Collected data
_ _ _
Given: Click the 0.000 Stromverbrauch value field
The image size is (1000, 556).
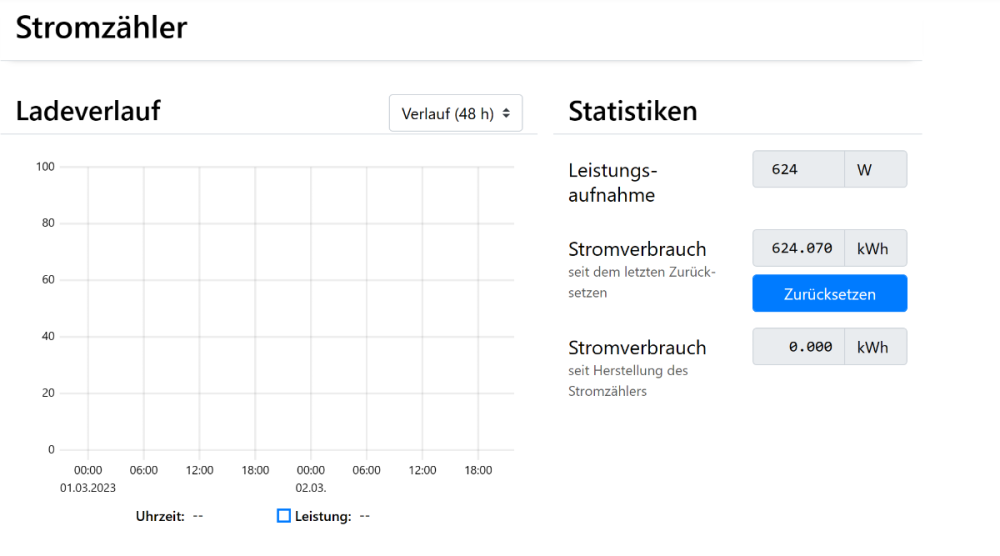Looking at the screenshot, I should [x=798, y=346].
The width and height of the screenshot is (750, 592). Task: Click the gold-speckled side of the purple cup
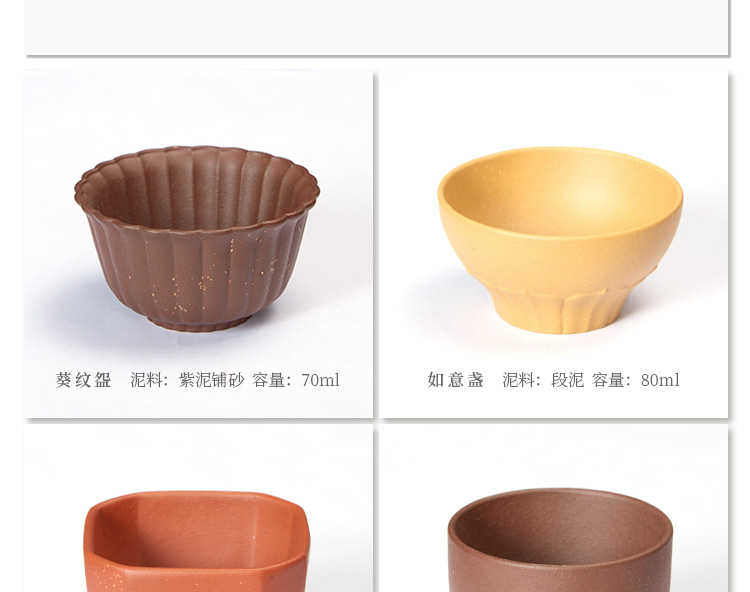point(201,275)
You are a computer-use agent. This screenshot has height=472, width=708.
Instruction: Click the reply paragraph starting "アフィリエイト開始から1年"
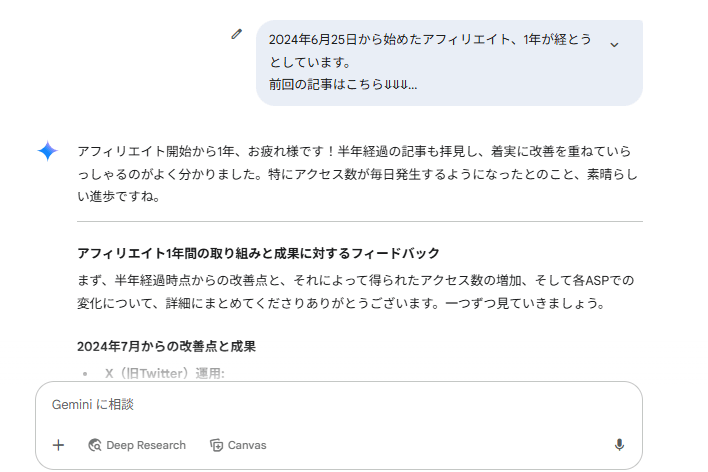355,173
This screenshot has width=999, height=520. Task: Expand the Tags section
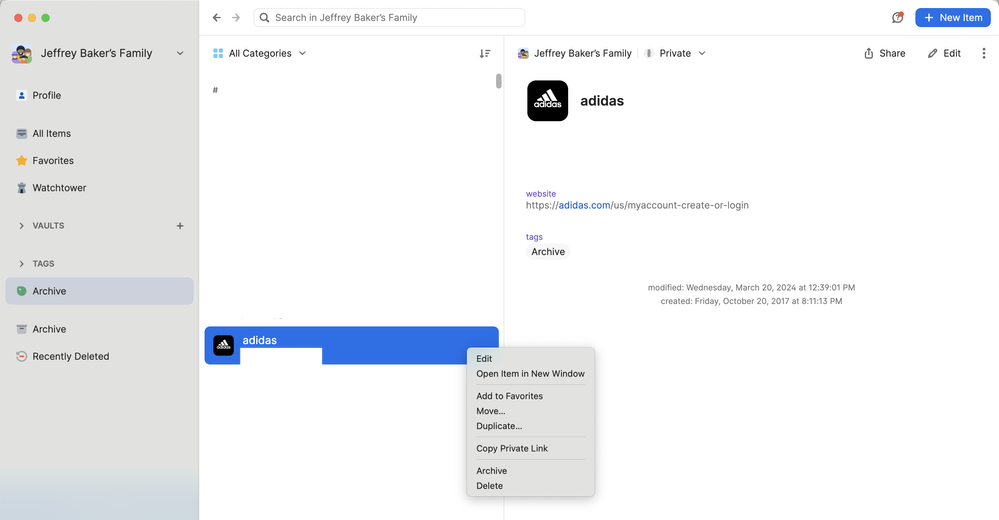click(x=22, y=264)
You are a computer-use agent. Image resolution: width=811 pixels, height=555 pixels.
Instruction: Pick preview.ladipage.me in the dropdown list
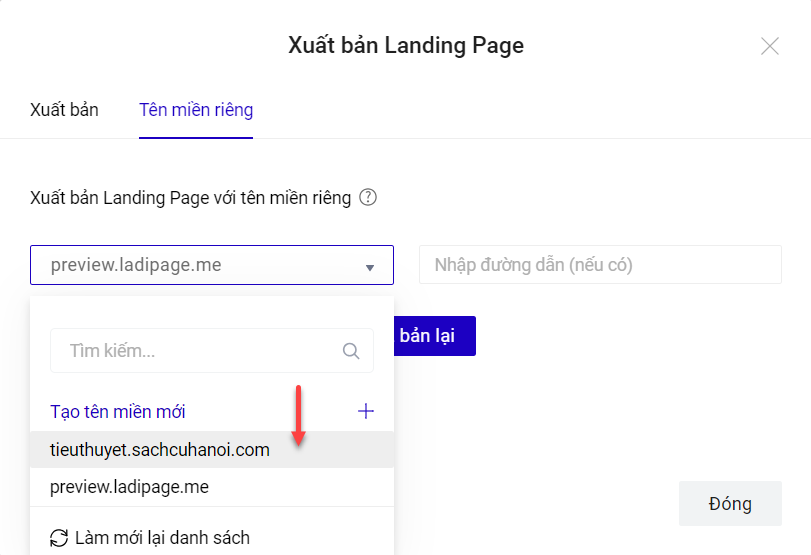pos(130,487)
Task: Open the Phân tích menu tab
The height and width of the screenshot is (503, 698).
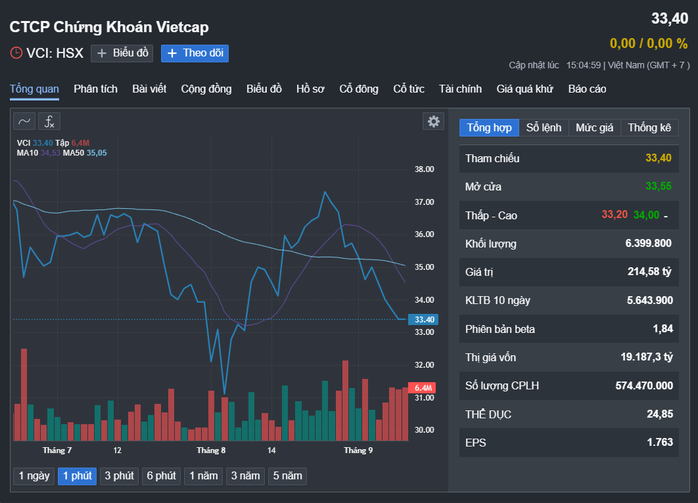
_ _ _
Only a number is wanted here: the count of lines above that contain the word "agent".

2